The quadrilateral summit in Dushanbe, Tajikistan, brought the presidents of four major regional powers to discuss increased cooperation in regional trade, fighting terrorism and drug trafficking, and making joint efforts for regional peace and security. Earlier in Kashgar, Xinjiang, China, President Asif Ali Zardari had mooted the idea of a revival of the historic Silk Route and the Eurasian Corridor. In its modern avatar, this would take the form of increased connectivity through modern highways, railroads and air services. Increased trade and investment would follow the development of these modern means of communication, bolstered by banking and other mutually beneficial services. The potential for good of these ideas is further underlined by the possibility of Pakistan acting as the southern leg of a trade and energy corridor, linking Gwadar Port with China, Central Asia, Russia and Europe. The dream is ambitious but doable, as underlined by Russian President Dimitry Medvedev’s remarks on regional issues, particularly Afghanistan, and the role Russia was desirous of playing in implementing the dream.
The summit communiqué emphasised the importance of accelerated training and arming of the Afghan security services in the light of the planned withdrawal of 10,000 US troops this year, another 23,000 by the end of next summer, leaving behind a 65,000-strong force, to be gradually whittled down to perhaps a residual 25,000 by 2014. Medvedev expressed the sense of the meeting when he argued for a regional solution to Afghanistan. Naturally, Afghanistan and all its neighbours are seized of the fact that with the withdrawal of the US-led coalition, the region would have to fill its shoes if Afghanistan was to be stabilised as the first step in the stabilisation of the region as a whole. This would allow the Russian interest in CASA 1000, the project to supply 1,000 MW electricity from Tajikistan to Afghanistan and Pakistan, to be implemented, along with the Turkmenistan-Afghanistan-Pakistan-India (TAPI) gas pipeline.

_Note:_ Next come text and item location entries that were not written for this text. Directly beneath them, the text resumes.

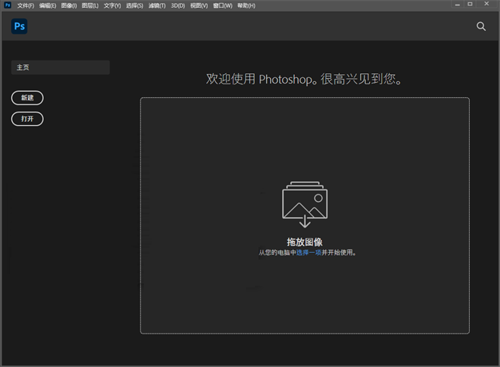Open the 文字(Y) menu
This screenshot has width=500, height=367.
[112, 6]
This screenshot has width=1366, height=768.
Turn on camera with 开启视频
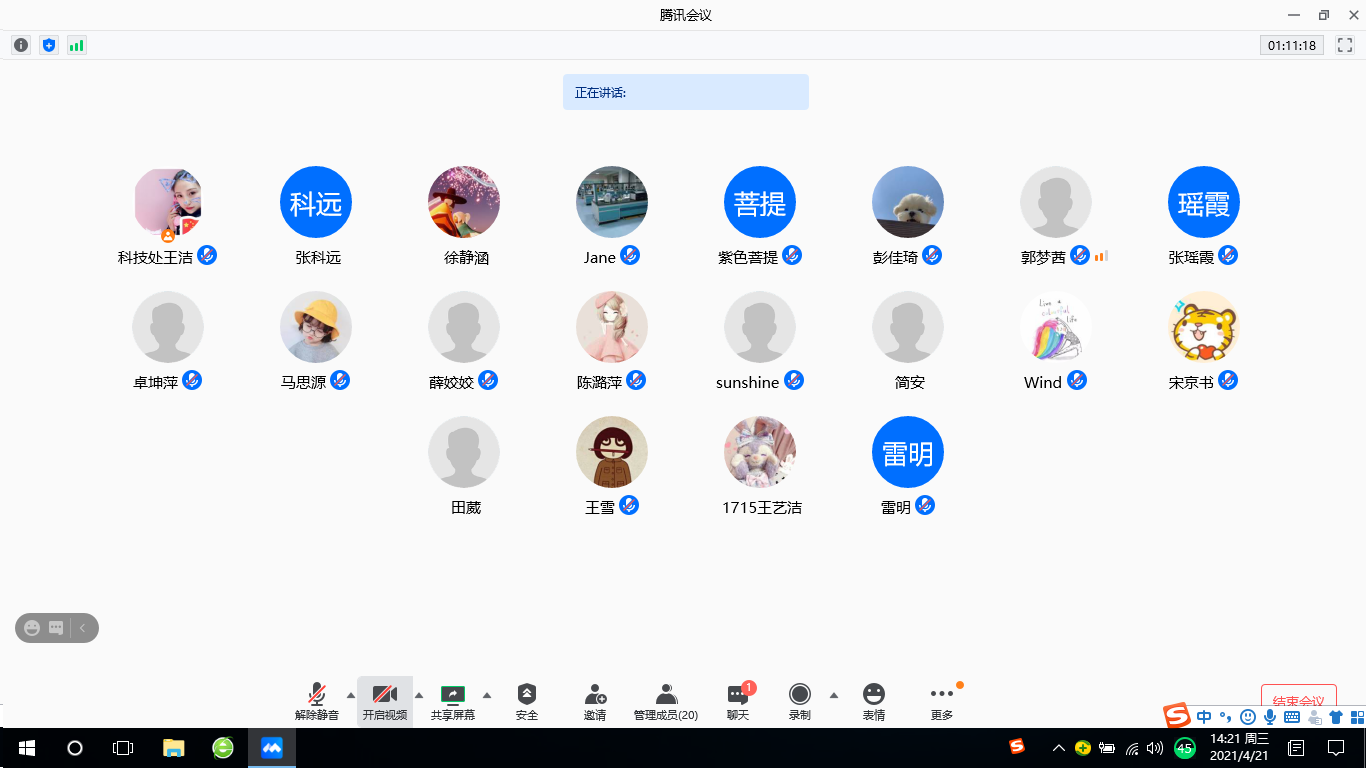click(x=385, y=701)
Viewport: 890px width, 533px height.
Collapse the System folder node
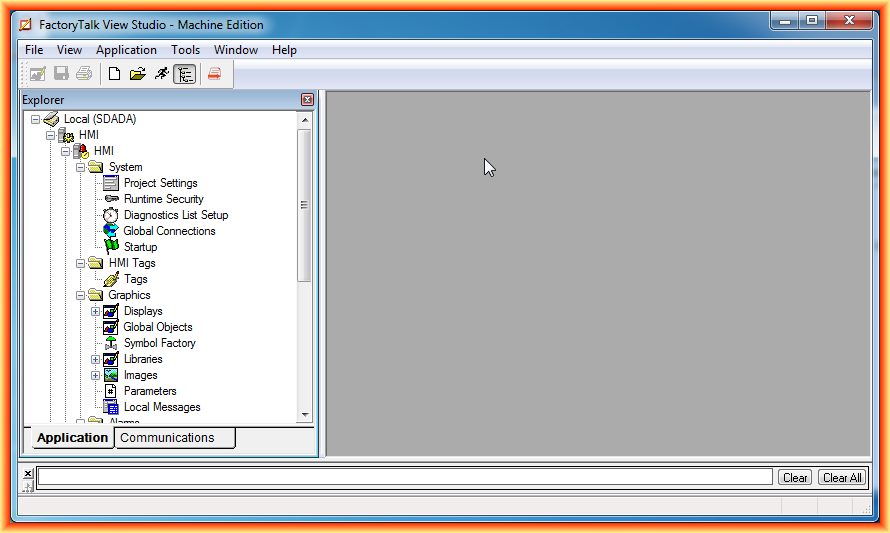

Russia is attempting to recover its influence in a region it has historically had an important role in, especially in the light of the recently emerged tensions in the US-Afghan and US-Pakistan relationships, but without any direct involvement in Afghanistan, from which the Soviet Union retreated with a bloody nose in 1989. Medvedev lamented the lack of progress in these joint energy projects and committed his country to investing millions of dollars to ensure they see the light of day. As part of Russia’s policy of recovering influence in its ‘near abroad’, it has managed an extension in the agreement with Tajikistan for its military base by another 49 years.
This quadrilateral summit of Pakistan, Russia, Afghanistan and Tajikistan seems to be acquiring a regular character. Last August, President Medvedev had hosted it in Sochi. Next year it is Pakistan’s turn in Islamabad. As is usual at such international moots, they provide opportunities for the participants to have bilateral discussions on the sidelines of the main action, which often are productive. For example, Presidents Zardari and Karzai took the opportunity to discuss Pak-Afghan relations, the transit trade agreement between the two countries, security and mutual cooperation. The atmospherics, body language of all the leaders and the obvious friendliness and bonhomie point to the quadrilateral process acquiring a dynamic that is the obvious need of the countries concerned, as well as the region as a whole. There is a visible tectonic shift away from the western ‘interlopers’ to regional arrangements for mutually beneficial security and economic cooperation. More power to their Excellencies’ elbows.